The Mirror, which leaked shortly before its planned release in 2007 and was then leaked deliberately by the rapper a short time ago, purports to be a more personal album than some of his previous offerings. But after the spastic Uh-Ohhh! with the ubiquitous Lil Wayne, Ja is back to crooning for the ladies as if it were 2002 again on Body and the overblown and misogynistic Ladies which awkwardly incorporates a sample from Jay-Z's Girls, Girls, Girls from The Blueprint (read review). And that's what most of the album is save for the expected shots thrown at 50 and company, notably on the rousing 300, as well as some insults hurled at both Ashanti and DMX, on the provocative, AutoTune employing Judas. There are some solid street tracks here, like Enemy of the State, but nothing at all groundbreaking. And there is nothing here at all that comes close to matching his previous pop success, though Damn tries hard to follow the template. He seems content to wallow in his faux introspection, such as his grandiloquent triple cadence meditation on Father Forgive Me, which weakly interpolates The Beatles' All The Lonely People.

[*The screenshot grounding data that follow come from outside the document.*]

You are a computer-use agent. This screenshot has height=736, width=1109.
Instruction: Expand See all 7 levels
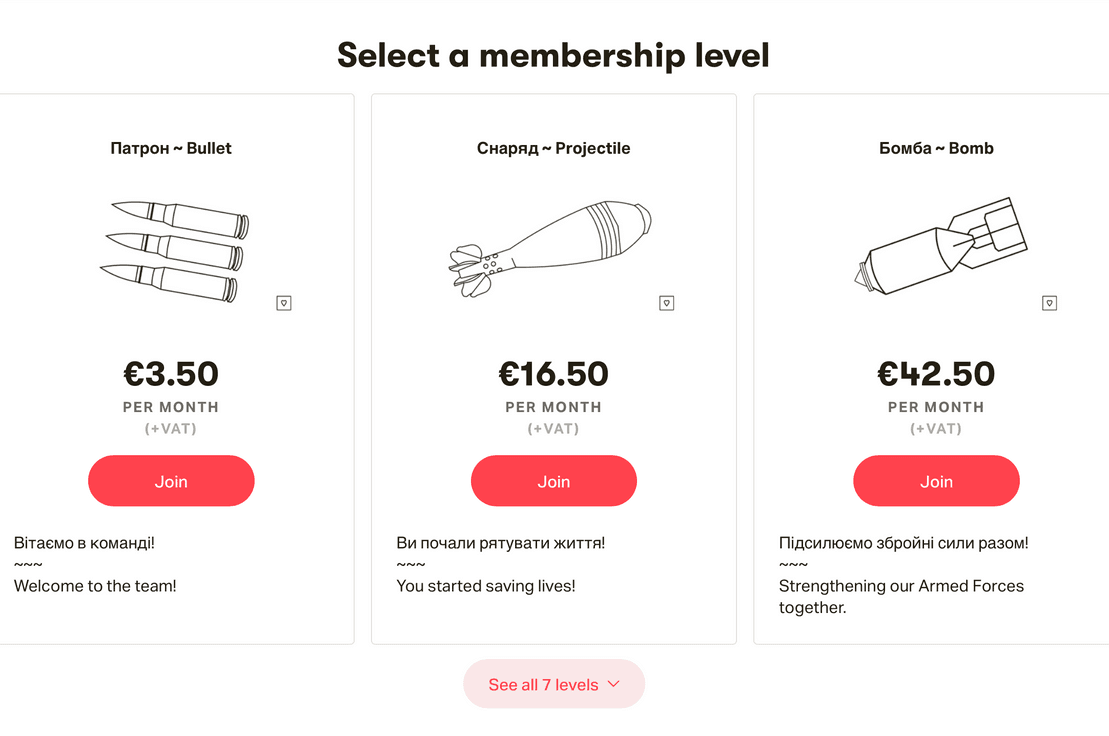554,684
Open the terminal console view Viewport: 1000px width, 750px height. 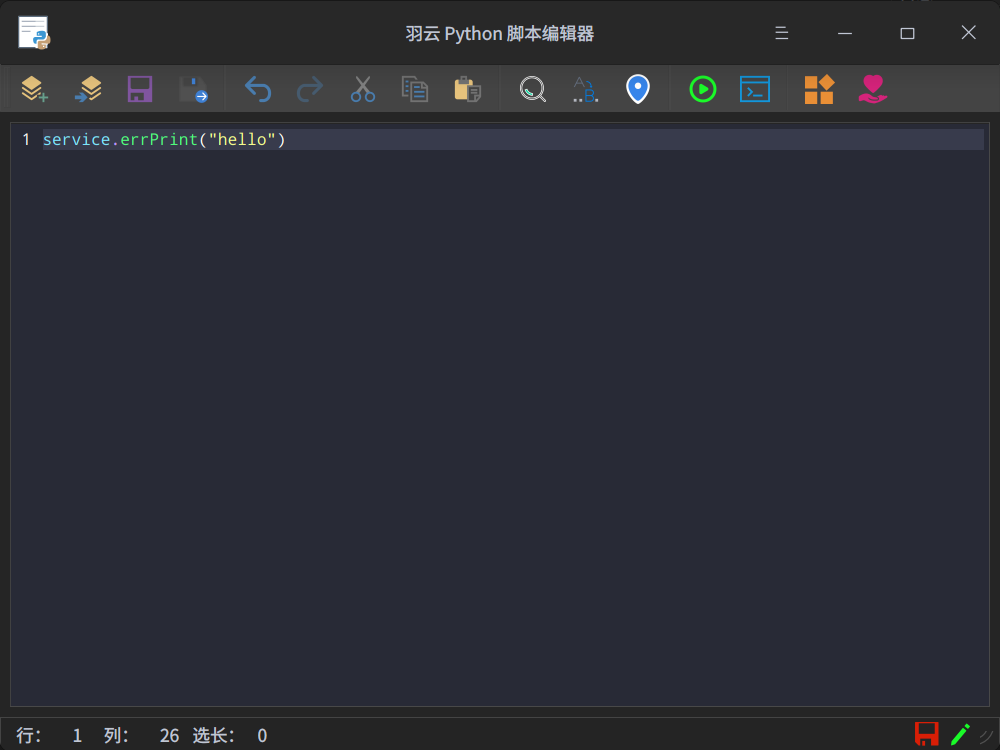(754, 89)
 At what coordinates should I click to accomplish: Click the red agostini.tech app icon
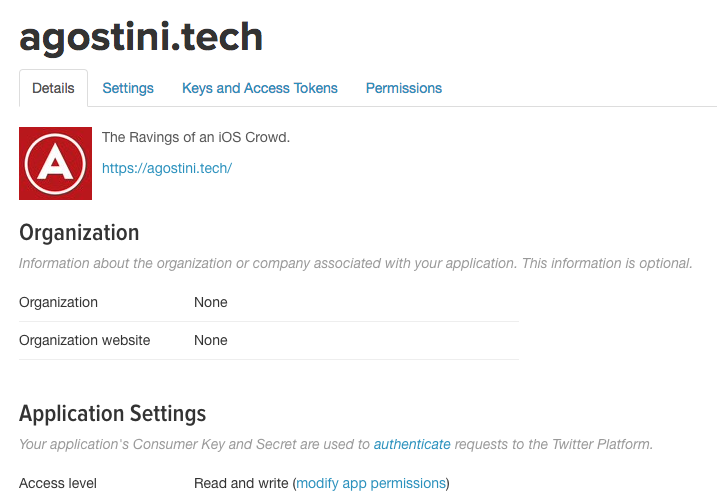click(x=55, y=163)
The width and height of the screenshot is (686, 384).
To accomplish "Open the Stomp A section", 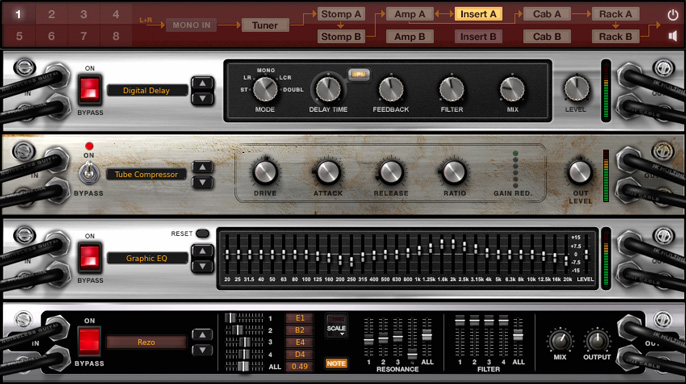I will [341, 14].
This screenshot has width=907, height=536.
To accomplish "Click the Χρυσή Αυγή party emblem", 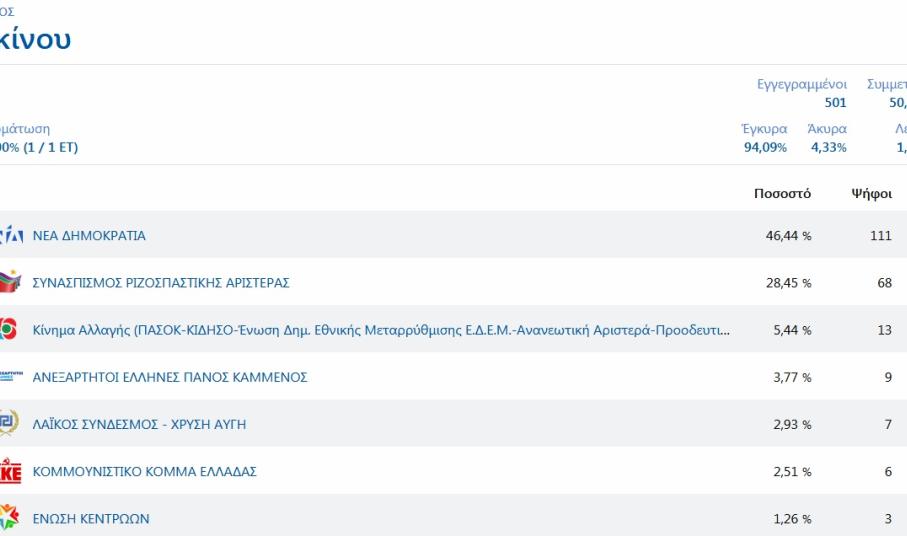I will 8,424.
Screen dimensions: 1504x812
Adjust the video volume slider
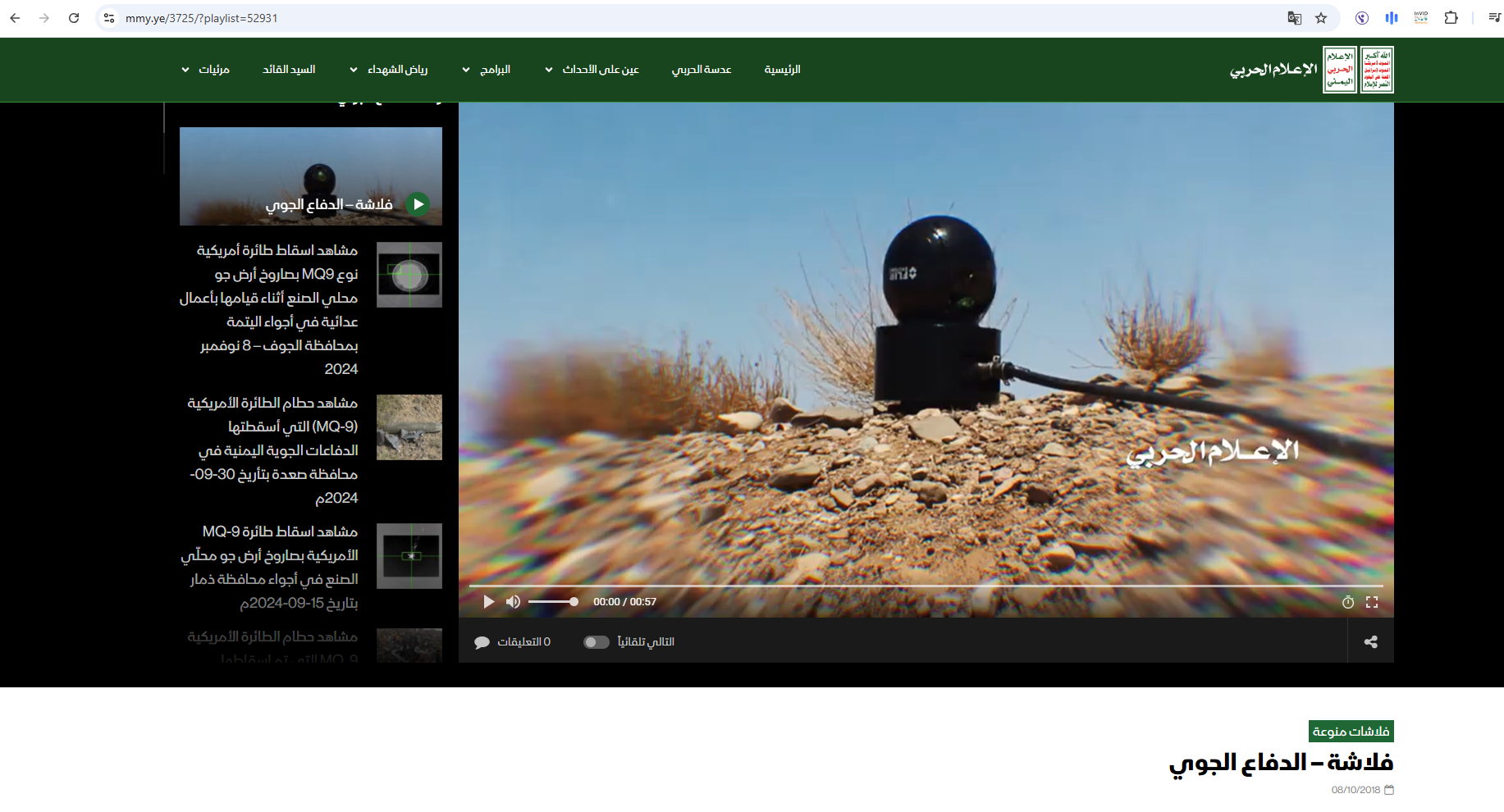tap(552, 602)
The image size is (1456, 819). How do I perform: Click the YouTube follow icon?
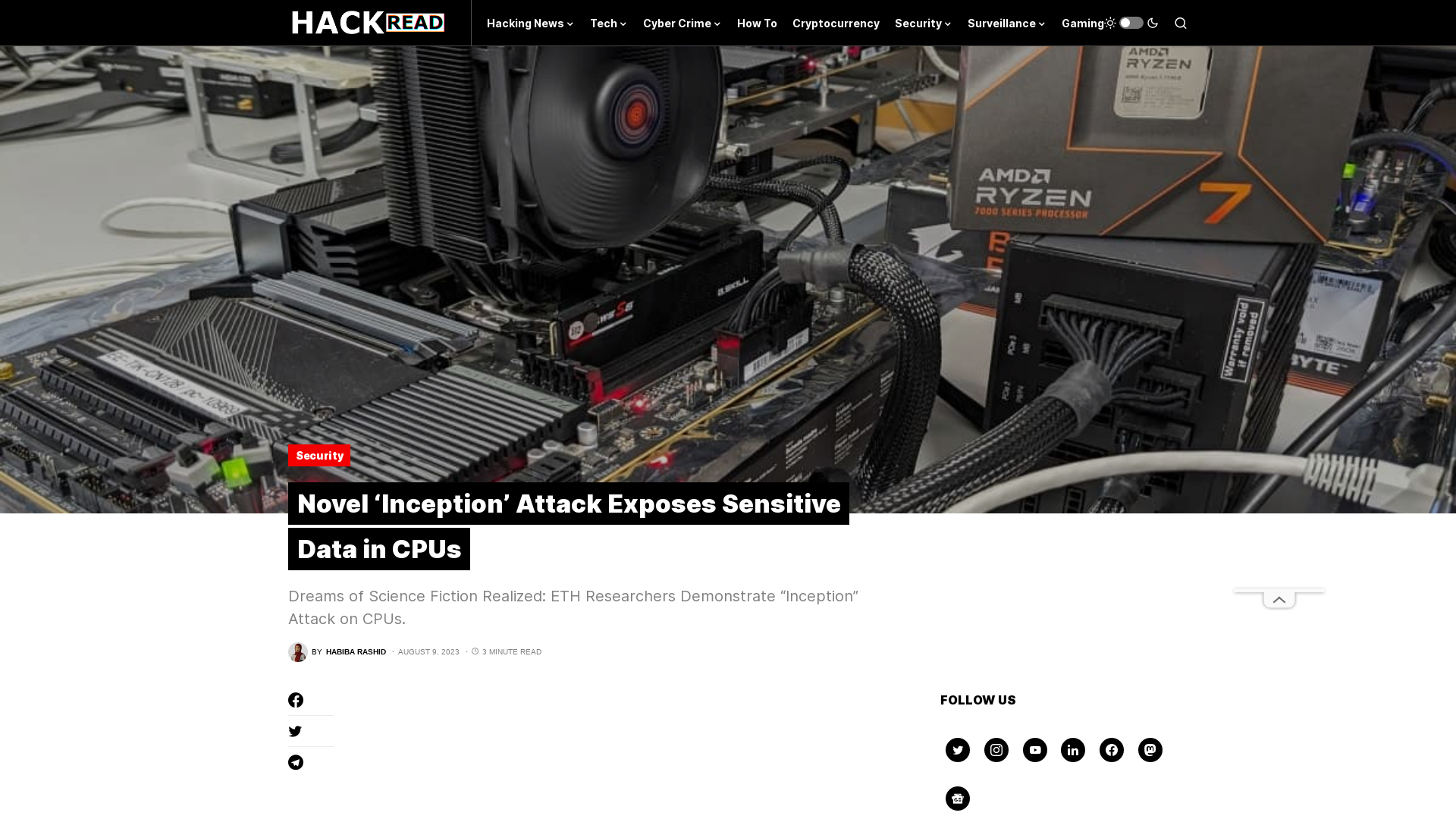[x=1035, y=749]
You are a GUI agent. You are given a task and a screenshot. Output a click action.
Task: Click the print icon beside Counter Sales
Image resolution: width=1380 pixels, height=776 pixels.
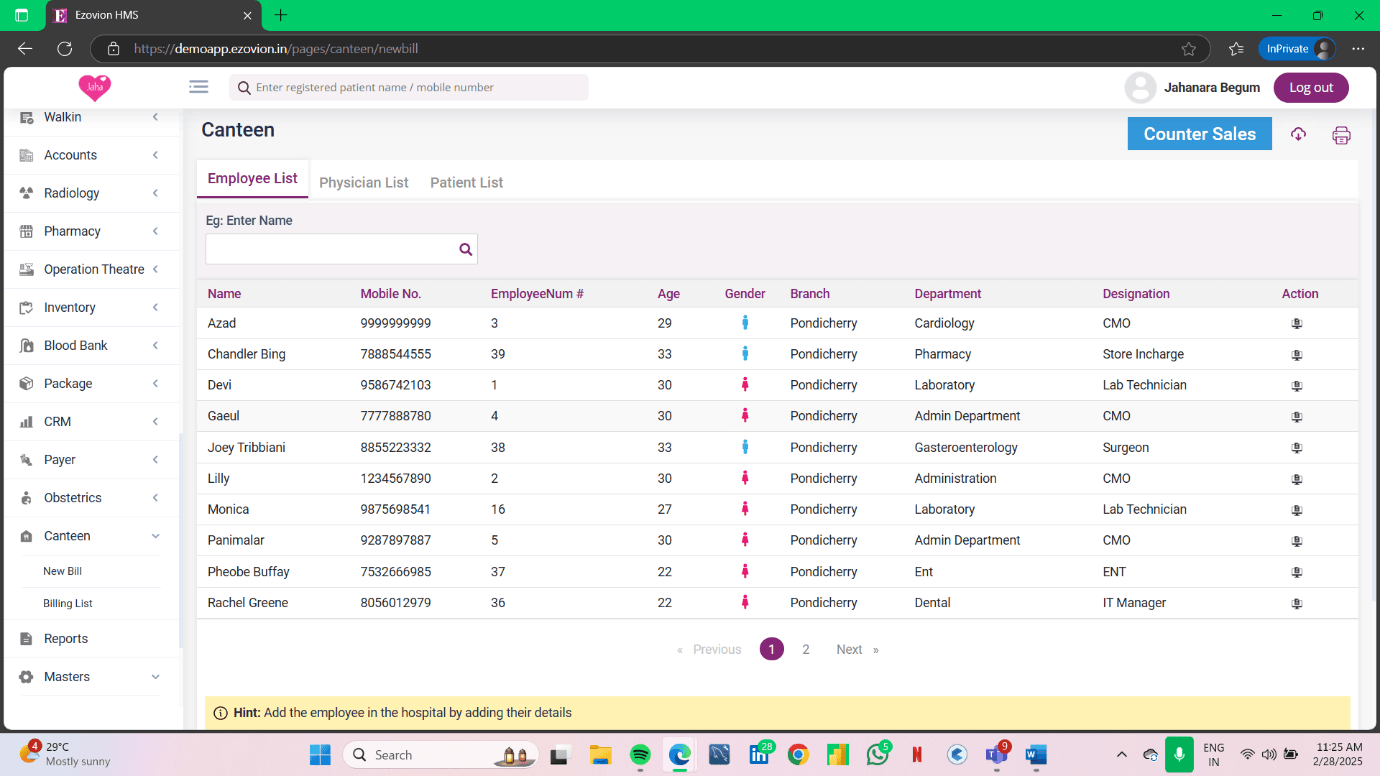coord(1341,135)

Ja, at his best is a surprisingly effective pop rapper, his gruff voice providing just enough grit to contrast nicely with a singer's R&B vocals. Introspection ill-suits him because he is either dishonest or incapable of being honest. It's likely you'll never get from him a coherent take on the beef à la Jay-Z's Blueprint 2 on The Blueprint 2: The Gift and The Curse (read review), Nas' Last Real N---- Alive on God's Son (read review), or Eminem's Toy Soldiers on Encore (read review), or a track uncluttered by his own delusions of grandeur. Instead, there's the persecution complex, the snarkiness, and the denial. This at least is a clear reflection of who Ja is, a pop rapper who believes himself entitled to universal respect without providing a clear, consistent, and compelling portrait of who he is as a man. Instead, he seems content to petulantly cycle through rap tropes - a shame given his considerable talents.